::: Extrait du document :::
Moins d'un an après le scandale Luxleaks, les ministres des Finances de l'UE ont adopté mardi un accord pour l'échange automatique d'informations sur les accords fiscaux passés entre Etats et multinationales, un effort de transparence toutefois jugé insuffisant par ses détracteurs.

La divulgation de Luxleaks en novembre 2014 avait profondément terni l'entrée en fonction de Jean-Claude Juncker en tant que nouveau président de la Commission européenne. Il avait mis en effet en lumière un système d'évasion fiscale à grande échelle et particulièrement le rôle joué par certains Etats, comme le Luxembourg, à une époque où M. Juncker était à la fois Premier ministre et ministre des Finances.

Ce dernier avait alors promis une lutte sans merci contre l'opacité fiscale, un combat repris par le Luxembourg qui occupe la présidence tournante de l'UE pendant tout le second semestre 2015.

"Nous avons un accord politique (...) Nous donnons un signal fort", s'est félicité le ministre luxembourgeois des Finances, Pierre Gramegna, à l'issue d'une réunion avec ses homologues européens à Luxembourg.

"L'Europe montre la voie, c'est une pionnière en la matière", a-t-il estimé, deux jours avant la réunion des grands argentiers de la planète, pour un G20 Finances, à Lima (Pérou).

Cette directive sur l'échange d'informations sur les accords fiscaux ("rescrits fiscaux" dans le jargon financier français, "tax rulings" en anglais) qui permettent aux multinationales d'échapper en partie ou totalement à l'impôt dans les pays européens où elles sont installées, doit entrer en vigueur au 1er janvier 2017.

Elle prévoit une rétroactivité de cinq ans (donc jusqu'au 1er janvier 2012) pour tous les rescrits fiscaux encore valides et de trois ans (donc jusqu'au 1er janvier 2014) pour ceux qui ne sont plus en vigueur. Pour les PME qui génèrent un chiffre d'affaires de moins de 40 millions d'euros annuels, la rétroactivité est extrêmement limitée: elle court jusqu'au 1er avril 2016.

Les ministres des 28 se sont entendus un peu en-deçà de la proposition de la Commission européenne faite en mars qui portait sur dix ans de rétroactivité.

- Compromis "boîteux" -

Le commissaire européen aux Affaires financières Pierre Moscovici a toutefois salué cet accord, intervenu sept mois après la présentation de proposition, d'autant plus que sur les questions fiscales, les décisions doivent être prises à l'unanimité.
:::
Activité 1 = Selon l'article sur les rescrits fiscaux, à quelle date la directive doit-elle entrer en vigueur ?
Activité 2 = Rédigez la suite de l'article sur les rescrits fiscaux à partir de sa dernière phrase.
::: Données étudiées :::
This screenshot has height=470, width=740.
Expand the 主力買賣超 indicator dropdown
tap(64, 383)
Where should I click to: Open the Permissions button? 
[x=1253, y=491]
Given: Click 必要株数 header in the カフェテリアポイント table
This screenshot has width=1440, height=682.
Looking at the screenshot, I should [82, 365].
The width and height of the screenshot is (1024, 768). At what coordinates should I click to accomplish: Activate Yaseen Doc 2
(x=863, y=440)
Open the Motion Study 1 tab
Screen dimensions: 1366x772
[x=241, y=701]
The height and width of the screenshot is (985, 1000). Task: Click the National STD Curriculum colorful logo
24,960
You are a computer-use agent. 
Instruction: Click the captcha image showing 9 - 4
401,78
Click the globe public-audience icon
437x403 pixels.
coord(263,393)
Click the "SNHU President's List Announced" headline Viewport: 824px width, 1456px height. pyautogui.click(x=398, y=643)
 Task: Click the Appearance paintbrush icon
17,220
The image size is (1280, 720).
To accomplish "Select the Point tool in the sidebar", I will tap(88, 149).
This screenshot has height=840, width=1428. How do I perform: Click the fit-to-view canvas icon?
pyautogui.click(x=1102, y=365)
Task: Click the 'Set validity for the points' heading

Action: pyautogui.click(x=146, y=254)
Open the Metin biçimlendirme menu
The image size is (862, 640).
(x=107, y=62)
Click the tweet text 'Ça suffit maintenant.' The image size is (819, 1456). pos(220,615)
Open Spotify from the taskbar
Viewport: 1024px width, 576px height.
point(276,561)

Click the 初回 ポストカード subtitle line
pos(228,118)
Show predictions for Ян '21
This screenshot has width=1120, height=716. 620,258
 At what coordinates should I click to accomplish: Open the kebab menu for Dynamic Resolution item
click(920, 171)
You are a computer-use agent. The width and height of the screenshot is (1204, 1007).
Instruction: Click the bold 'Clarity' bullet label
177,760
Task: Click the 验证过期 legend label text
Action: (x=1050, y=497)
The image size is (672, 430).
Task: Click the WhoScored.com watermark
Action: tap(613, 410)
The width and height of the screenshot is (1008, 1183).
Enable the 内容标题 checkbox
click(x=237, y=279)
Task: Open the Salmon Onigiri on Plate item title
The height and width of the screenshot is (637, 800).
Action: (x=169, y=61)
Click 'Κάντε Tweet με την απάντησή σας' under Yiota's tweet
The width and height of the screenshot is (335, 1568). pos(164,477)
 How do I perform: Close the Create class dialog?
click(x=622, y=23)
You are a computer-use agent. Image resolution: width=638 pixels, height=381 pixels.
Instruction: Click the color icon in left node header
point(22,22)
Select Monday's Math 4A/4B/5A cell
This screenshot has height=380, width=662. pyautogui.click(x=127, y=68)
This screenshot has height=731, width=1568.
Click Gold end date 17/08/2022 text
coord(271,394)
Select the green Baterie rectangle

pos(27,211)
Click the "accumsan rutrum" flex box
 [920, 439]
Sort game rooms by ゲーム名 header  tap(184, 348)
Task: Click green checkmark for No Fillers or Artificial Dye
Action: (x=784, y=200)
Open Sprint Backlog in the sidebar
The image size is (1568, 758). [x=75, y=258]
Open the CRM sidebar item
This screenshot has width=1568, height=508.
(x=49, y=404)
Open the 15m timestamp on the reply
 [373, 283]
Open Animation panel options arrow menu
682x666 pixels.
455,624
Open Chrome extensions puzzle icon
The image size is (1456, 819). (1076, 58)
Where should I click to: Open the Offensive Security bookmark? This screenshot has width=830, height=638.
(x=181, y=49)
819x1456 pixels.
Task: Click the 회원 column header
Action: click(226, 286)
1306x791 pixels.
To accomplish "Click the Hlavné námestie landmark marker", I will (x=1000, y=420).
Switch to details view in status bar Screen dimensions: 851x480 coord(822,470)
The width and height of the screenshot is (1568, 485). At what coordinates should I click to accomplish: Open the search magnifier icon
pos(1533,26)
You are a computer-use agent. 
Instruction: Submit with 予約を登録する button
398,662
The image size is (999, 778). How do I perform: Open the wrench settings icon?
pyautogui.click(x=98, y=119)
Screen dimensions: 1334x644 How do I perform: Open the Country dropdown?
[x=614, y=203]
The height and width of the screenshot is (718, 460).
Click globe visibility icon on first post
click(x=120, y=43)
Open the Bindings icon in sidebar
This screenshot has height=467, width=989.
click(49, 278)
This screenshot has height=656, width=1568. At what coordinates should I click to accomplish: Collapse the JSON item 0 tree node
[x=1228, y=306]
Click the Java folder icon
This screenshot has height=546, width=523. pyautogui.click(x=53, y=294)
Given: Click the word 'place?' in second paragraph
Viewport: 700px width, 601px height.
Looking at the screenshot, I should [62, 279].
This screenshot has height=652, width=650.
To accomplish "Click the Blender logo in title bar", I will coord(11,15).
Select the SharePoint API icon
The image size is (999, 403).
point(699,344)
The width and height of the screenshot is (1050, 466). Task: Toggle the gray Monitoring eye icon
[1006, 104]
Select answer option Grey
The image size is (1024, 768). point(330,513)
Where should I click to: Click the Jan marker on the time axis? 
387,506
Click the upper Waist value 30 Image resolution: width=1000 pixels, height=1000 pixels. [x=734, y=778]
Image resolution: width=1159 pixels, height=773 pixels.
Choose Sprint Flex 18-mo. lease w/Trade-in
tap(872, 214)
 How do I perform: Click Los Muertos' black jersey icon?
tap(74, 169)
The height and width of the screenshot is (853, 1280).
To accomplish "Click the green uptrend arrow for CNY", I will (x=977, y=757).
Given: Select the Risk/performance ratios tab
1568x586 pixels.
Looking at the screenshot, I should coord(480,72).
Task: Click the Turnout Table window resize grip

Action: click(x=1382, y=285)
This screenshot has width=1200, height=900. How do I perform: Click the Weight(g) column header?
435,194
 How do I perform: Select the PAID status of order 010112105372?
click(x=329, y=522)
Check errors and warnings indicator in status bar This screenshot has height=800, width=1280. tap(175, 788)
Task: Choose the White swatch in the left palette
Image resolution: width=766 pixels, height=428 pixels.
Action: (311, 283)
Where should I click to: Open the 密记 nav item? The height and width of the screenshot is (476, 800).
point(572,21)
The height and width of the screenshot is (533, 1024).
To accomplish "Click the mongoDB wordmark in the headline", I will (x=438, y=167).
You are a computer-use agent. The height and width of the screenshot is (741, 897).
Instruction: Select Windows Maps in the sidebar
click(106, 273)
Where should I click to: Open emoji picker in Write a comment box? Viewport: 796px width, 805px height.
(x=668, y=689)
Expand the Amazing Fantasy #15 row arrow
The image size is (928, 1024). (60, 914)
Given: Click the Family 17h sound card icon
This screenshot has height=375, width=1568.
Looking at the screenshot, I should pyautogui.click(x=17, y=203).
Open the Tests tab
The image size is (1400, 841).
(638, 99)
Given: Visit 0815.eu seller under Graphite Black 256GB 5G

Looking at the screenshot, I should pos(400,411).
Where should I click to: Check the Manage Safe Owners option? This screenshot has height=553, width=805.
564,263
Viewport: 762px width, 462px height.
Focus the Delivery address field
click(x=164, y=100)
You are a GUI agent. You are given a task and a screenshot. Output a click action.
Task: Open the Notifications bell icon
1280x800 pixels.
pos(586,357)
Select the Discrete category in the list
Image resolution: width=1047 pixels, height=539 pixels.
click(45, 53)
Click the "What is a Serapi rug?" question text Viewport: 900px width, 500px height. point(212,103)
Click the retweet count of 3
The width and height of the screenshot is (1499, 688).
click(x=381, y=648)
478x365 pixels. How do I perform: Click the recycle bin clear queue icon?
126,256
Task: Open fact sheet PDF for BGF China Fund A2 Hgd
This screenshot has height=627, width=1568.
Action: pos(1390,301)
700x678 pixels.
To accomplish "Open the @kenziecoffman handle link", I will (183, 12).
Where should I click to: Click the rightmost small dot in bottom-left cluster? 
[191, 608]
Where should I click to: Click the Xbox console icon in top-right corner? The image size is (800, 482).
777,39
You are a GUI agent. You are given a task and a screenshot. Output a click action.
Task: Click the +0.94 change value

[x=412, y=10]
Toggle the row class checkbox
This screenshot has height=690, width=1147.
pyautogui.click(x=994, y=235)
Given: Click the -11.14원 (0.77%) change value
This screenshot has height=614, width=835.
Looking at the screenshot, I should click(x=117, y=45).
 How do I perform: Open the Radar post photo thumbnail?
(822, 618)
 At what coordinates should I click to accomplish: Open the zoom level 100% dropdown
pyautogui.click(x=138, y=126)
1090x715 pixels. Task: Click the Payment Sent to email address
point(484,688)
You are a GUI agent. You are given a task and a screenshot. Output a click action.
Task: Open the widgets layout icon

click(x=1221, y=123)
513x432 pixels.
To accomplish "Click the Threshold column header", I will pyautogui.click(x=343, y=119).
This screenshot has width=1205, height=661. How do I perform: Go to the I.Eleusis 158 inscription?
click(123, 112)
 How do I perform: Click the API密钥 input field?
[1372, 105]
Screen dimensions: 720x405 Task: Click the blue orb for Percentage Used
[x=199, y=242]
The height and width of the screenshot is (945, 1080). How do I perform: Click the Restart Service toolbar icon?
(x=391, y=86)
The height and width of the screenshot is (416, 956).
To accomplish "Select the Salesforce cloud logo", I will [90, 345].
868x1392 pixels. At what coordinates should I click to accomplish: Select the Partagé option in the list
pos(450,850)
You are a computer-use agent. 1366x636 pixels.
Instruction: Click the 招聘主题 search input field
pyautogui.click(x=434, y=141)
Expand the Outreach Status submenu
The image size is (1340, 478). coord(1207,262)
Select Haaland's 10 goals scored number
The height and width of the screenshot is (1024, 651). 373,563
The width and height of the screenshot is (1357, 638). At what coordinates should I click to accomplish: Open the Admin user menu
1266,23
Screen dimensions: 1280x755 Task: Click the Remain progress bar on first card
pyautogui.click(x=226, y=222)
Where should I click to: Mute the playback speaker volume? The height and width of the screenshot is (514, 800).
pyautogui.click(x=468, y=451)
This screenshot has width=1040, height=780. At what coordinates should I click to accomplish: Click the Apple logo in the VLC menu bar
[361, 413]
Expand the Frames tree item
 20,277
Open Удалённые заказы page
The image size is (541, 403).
:::
Réponse 1 = Au 1er janvier 2017.

Réponse 2 =
"Je n'ai pas le souvenir d'un projet de directive qui soit allé aussi vite, c'est une véritable performance", a-t-il commenté lors d'une conférence de presse.

De son côté le ministre français de Finances, Michel Sapin, a jugé que "l'Union européenne était exemplaire dans la lutte contre l'optimisation fiscale".

Mais de nombreux partis représentés au Parlement européen --qui doit encore se prononcer sur cet accord-- et des ONG se montraient déçus.

"Le compromis des États membres est pour ainsi dire boiteux", a asséné la Française Eva Joly, eurodéputée des Verts. "L’interdiction faite à la Commission d'utiliser les données pour identifier les cas douteux est une erreur. L'arme la plus efficace de la Commission européenne, c'est-à-dire la capacité à mener des enquêtes sur les aides d'État illégales, est en effet bridée", a-t-elle déploré.

L'Allemand Michael Theurer, eurodéputé libéral, a vivement regretté que "la proposition initiale soit dépourvue de sa substance, puisque la Commission est exclue de tous les éléments importants de l'échange automatique d'informations". Elle n'a notamment pas accès aux noms des entreprises.

"Pour être honnête, c'est une évolution extrêmement limitée", a résumé Tove Ryding de l'ONG internationale Eurodad.

"En réalité, le système du secret va continuer. Les administrations fiscales en Europe vont avoir une meilleure idée des accords passés dans d'autres pays en Europe, mais elles ne peuvent pas vraiment les combattre. Le seul mandat politique qu'elles ont c'est d'essayer de faire une offre meilleure que les autres", a-t-elle plaidé.